It has been eight years since the White House was lit with rainbow colors in celebration of the Supreme Court’s ruling in Obergefell v. Hodges. Hailed as the enshrinement of a new consensus, the national recognition of same-sex marriage can also be understood as an event that accelerated polarization—leading some on the left to press for ever more changes, and some on the right to doubt the very possibility of liberal governance.

Not all of the effects of gay marriage are obvious, or were anticipated. In the runup to the national recognition of gay marriage, much attention was paid on both sides to such questions as whether children raised in same-sex households could thrive as did those raised by a mother and father. Important as they were, these discussions distracted from another way in which gay marriage would affect national life. Its recognition changed the makeup of the American elite by causing more conservative and religious actors to lose standing while left-wing activists gained power and prestige. For thoroughgoing progressives, there is nothing to lament in these developments. But for figures on the center-left, gay marriage has had an ambiguous legacy.

Gay marriage was the first great triumph of cancel culture. Sasha Issenberg, a historian of gay marriage, has observed that by deploying the novel weapons of “shaming and shunning,” activists “changed the economic terrain on which cultural conflict was waged.” One of the early breakthroughs occurred when eightmaps.com appeared online. The site used information gathered under financial disclosure laws to list the names and locations of people who had donated to California’s Proposition 8, a referendum that stated marriage could take place only between a man and a woman. Suddenly American citizens came under pressure for their political views—not just from their friends and families, but potentially from anyone with an internet connection. Some reported receiving envelopes with powder and death threats.

Donors to Proposition 8 were ­also targeted through their employers. Scott Eckern, the artistic director of the California Musical Theatre in Sacramento, was forced to resign after his colleagues learned that he had backed the referendum. ­Brendan Eich was forced to step down as the CEO of Mozilla in 2014, when his past support of Proposition 8 was publicized.

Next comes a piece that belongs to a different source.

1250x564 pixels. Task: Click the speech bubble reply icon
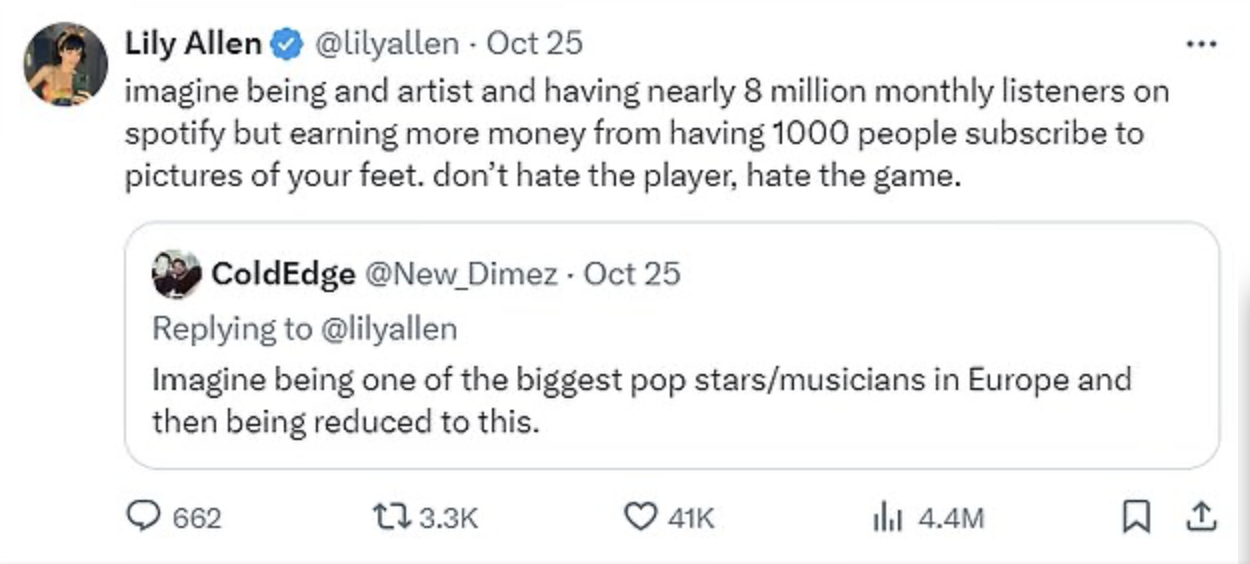click(145, 516)
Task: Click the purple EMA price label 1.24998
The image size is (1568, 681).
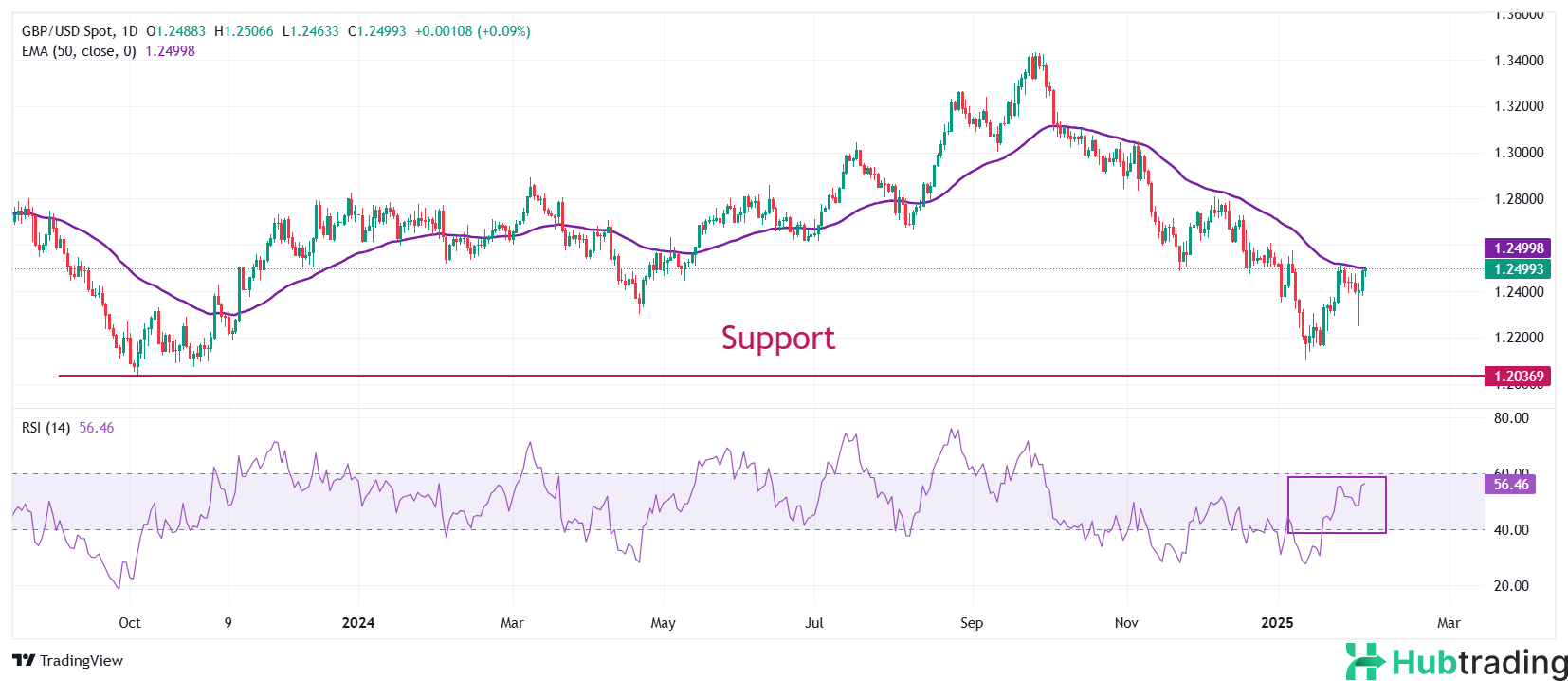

Those who denounce cancel culture often speak as though it was hatched by radical activists and intolerant students, and see the contest as pitting liberal tolerance against illiberal denunciation. But as the history of gay marriage shows, the reality is more complicated. Cancel culture was pioneered in part by veteran political activists such as the lifelong Republican Fred Karger, who organized demonstrations outside commercial properties owned by backers of Proposition 8. And it arose in alliance with corporate power, as seen when corporations declared “capital strikes” by threatening to pull out of states that guaranteed religious freedom to those who rejected gay marriage.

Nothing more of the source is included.